RWI-Studie: Sterblichkeit von Gutverdienern nach Renten-Start höher

Tod nach Rentenbeginn : Der Ruhestand ist für Gutverdiener gefährlicher

Der Eintritt ins Rentenalter hat je nach Berufsgruppe unterschiedliche Auswirkungen auf die Gesundheit. Nach einer gestern vorgestellten Studie des Essener RWI Leibniz-Instituts für Wirtschaftsforschung steigt die Sterblichkeit bei gut verdienenden Männern, die mit 65 Jahren in den Ruhestand gehen, um zwei bis drei Prozent.

Bei 63-jährigen Männern aus der unteren Hälfte der Einkommen sinke die Sterblichkeit dagegen um ein Prozent. Studienautor Matthias Giesecke: „Gerade frühere Gutverdiener sind durch den Renteneintritt offenbar größeren Gesundheitsrisiken ausgesetzt.“ Bei ihnen stehe wohl die soziale Isolation im Rentenalter im Vordergrund.

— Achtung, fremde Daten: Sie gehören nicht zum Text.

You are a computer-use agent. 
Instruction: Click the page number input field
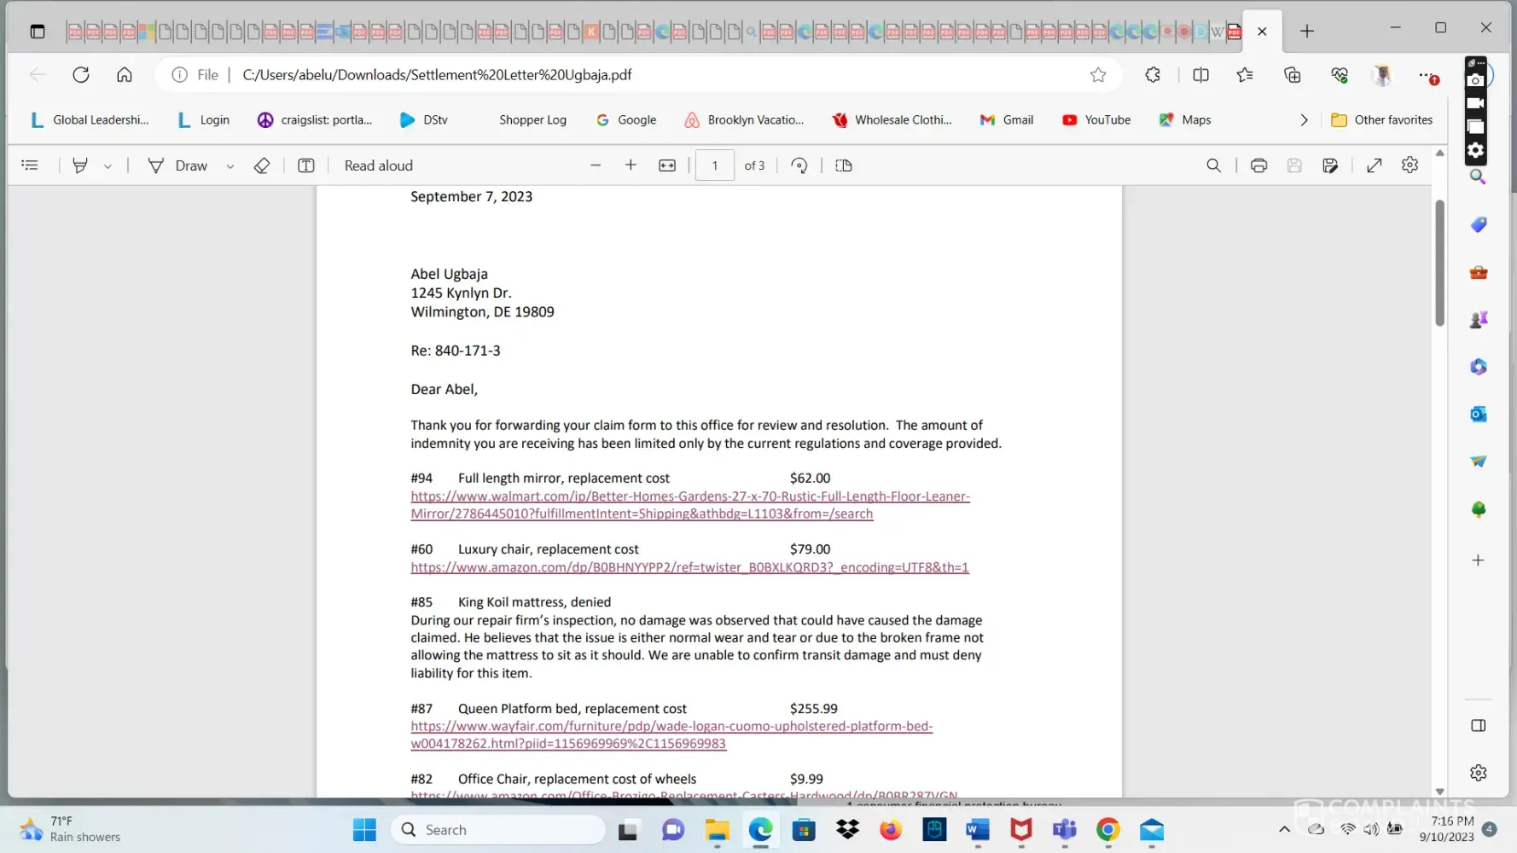[x=714, y=165]
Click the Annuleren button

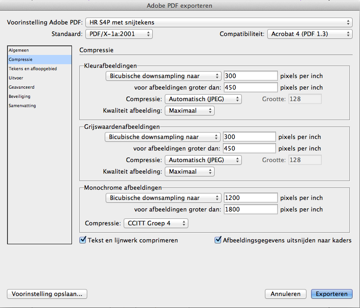tap(285, 294)
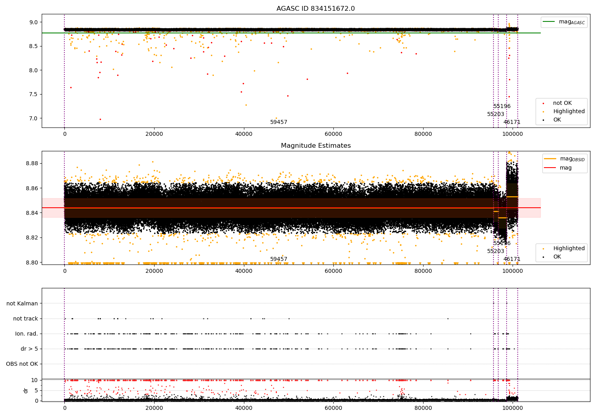
Task: Click the 'not track' y-axis label
Action: (25, 319)
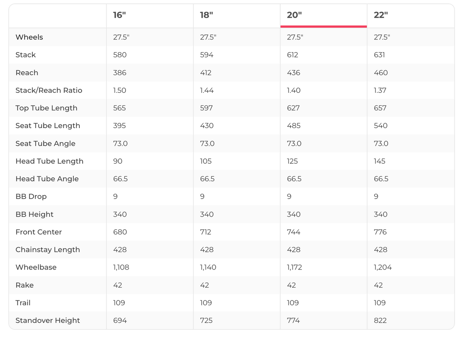Click the BB Drop row label
The width and height of the screenshot is (466, 337).
tap(31, 197)
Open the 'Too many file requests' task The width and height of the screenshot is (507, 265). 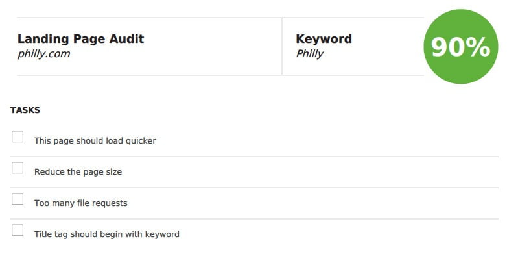click(x=81, y=203)
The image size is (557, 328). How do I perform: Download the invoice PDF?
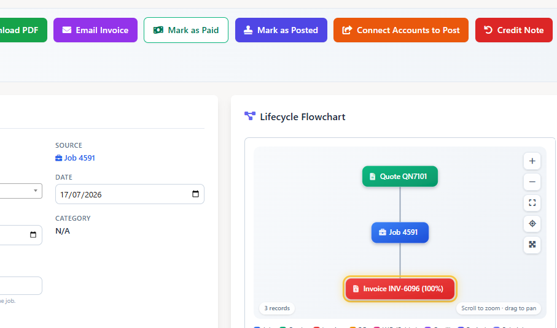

Anders geht es Männern, die sich bei relativ geringem Verdienst aus körperlich anstrengenden Jobs verabschiedeten. Noch positiver wirke sich der Renteneintritt für vorher arbeitslose 63-jährige Männer aus: Sie würden das krank machende Stigma Arbeitslosigkeit los. Grundlage der Studie waren Daten der Deutschen Rentenversicherung und des Sozio-oekonomischen Panels.